-- EXCERPTED DATA follows --
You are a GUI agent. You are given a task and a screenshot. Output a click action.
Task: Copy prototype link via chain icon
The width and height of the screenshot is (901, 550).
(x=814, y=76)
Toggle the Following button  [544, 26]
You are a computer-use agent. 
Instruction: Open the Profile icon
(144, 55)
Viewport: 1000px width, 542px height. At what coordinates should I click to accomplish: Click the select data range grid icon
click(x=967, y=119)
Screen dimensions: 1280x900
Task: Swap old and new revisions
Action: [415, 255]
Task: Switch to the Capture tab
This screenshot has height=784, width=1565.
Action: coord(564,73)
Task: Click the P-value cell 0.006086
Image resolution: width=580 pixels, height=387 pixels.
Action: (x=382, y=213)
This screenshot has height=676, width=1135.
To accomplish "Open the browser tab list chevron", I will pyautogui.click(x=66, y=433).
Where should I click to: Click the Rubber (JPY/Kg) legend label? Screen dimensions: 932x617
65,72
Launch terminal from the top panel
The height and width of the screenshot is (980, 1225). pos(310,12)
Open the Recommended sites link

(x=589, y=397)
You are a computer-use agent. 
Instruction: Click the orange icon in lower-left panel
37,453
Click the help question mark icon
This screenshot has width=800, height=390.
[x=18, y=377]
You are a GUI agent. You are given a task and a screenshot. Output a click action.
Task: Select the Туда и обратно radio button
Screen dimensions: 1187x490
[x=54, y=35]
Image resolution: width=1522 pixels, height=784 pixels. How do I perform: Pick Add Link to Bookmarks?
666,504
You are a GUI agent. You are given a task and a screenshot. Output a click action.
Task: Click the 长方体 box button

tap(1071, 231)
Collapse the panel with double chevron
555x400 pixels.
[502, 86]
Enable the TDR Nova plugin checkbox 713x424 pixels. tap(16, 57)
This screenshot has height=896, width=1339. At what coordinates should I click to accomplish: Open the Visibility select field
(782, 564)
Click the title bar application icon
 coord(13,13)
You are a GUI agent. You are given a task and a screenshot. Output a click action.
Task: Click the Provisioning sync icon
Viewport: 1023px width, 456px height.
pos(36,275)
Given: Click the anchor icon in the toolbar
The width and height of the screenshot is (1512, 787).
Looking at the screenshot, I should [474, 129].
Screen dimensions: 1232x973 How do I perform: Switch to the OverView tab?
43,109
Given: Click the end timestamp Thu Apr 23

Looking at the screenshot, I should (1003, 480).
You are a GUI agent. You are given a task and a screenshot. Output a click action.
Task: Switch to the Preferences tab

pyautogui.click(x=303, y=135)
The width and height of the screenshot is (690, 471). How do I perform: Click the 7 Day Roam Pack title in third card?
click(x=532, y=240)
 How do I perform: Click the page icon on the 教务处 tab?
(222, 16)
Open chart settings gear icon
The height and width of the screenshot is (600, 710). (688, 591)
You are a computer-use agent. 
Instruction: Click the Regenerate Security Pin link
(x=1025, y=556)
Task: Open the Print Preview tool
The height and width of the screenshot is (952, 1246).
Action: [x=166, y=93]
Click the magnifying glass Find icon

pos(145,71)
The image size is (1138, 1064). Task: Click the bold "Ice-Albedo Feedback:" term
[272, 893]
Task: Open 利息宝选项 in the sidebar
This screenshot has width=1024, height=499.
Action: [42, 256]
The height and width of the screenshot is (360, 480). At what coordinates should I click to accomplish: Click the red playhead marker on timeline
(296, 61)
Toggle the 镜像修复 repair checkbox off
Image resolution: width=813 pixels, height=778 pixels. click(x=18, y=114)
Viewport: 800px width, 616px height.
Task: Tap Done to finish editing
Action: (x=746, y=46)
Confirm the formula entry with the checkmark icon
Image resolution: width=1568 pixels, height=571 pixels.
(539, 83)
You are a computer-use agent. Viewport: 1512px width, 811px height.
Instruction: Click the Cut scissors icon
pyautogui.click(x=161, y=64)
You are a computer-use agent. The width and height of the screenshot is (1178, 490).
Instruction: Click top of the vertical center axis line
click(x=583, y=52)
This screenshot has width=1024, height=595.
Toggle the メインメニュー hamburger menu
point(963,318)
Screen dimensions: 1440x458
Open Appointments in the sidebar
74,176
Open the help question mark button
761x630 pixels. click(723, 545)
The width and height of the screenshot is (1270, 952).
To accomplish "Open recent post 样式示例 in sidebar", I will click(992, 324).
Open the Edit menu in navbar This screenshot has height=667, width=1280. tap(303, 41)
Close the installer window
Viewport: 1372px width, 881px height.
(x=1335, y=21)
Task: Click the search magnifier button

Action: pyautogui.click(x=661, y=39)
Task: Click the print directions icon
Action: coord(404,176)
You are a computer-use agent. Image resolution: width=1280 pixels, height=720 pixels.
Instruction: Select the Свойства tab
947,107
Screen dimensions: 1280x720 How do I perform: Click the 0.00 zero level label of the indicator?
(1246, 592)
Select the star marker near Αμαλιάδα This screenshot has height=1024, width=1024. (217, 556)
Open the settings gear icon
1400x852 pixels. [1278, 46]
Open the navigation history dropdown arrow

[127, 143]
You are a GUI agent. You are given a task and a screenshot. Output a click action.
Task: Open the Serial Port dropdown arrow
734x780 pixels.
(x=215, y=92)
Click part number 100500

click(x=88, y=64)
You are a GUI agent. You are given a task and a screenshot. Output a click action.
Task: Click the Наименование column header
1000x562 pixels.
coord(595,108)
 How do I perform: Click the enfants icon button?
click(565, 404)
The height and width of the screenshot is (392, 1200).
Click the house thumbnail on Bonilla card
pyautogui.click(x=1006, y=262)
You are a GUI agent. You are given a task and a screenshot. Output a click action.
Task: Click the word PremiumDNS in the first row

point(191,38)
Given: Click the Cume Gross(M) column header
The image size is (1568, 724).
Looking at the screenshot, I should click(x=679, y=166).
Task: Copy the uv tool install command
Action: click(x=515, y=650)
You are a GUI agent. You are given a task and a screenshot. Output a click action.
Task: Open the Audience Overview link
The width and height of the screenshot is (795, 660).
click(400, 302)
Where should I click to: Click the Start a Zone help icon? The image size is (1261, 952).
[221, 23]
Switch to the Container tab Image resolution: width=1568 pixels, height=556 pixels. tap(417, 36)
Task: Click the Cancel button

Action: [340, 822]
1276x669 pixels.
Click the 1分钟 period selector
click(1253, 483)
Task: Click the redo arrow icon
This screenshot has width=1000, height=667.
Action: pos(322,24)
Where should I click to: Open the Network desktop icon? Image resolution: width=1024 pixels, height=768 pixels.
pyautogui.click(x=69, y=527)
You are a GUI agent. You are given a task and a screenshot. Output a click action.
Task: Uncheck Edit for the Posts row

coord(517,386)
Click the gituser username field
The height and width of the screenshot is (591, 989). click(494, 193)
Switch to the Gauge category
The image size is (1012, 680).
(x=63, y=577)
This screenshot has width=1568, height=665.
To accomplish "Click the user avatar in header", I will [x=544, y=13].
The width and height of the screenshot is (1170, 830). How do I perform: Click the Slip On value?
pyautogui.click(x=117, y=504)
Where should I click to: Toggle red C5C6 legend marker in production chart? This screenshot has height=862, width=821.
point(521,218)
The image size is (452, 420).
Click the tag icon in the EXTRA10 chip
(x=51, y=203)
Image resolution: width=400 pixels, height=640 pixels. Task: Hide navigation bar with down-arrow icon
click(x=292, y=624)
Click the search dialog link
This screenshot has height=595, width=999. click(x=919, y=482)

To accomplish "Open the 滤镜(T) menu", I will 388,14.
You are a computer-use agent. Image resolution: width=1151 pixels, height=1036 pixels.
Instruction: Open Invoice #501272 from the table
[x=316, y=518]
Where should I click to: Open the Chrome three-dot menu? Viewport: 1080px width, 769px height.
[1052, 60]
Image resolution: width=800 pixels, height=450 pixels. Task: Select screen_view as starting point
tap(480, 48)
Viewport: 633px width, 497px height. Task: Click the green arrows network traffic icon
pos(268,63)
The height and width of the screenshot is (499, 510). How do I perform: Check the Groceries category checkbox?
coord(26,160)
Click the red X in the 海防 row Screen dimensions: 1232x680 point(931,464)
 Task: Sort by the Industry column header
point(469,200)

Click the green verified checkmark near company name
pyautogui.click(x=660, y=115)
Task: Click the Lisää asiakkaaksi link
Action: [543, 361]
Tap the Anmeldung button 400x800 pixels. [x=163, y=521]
-- EXCERPTED DATA concluded --
- [PROBLEM STATEMENT]:
Up to and including the line that contains "Task: Select the Туда и обратно radio button", restate word for word every line of the entries, starting from the first.

- [THE ANSWER]:
You are a GUI agent. You are given a task and a screenshot. Output a click action.
Task: Copy prototype link via chain icon
The width and height of the screenshot is (901, 550).
(x=814, y=76)
Toggle the Following button  [544, 26]
You are a computer-use agent. 
Instruction: Open the Profile icon
(144, 55)
Viewport: 1000px width, 542px height. At what coordinates should I click to accomplish: Click the select data range grid icon
click(x=967, y=119)
Screen dimensions: 1280x900
Task: Swap old and new revisions
Action: [415, 255]
Task: Switch to the Capture tab
This screenshot has height=784, width=1565.
Action: coord(564,73)
Task: Click the P-value cell 0.006086
Image resolution: width=580 pixels, height=387 pixels.
Action: (x=382, y=213)
This screenshot has height=676, width=1135.
To accomplish "Open the browser tab list chevron", I will pyautogui.click(x=66, y=433).
Where should I click to: Click the Rubber (JPY/Kg) legend label? Screen dimensions: 932x617
65,72
Launch terminal from the top panel
The height and width of the screenshot is (980, 1225). pos(310,12)
Open the Recommended sites link

(x=589, y=397)
You are a computer-use agent. 
Instruction: Click the orange icon in lower-left panel
37,453
Click the help question mark icon
This screenshot has width=800, height=390.
[x=18, y=377]
You are a GUI agent. You are given a task and a screenshot. Output a click action.
Task: Select the Туда и обратно radio button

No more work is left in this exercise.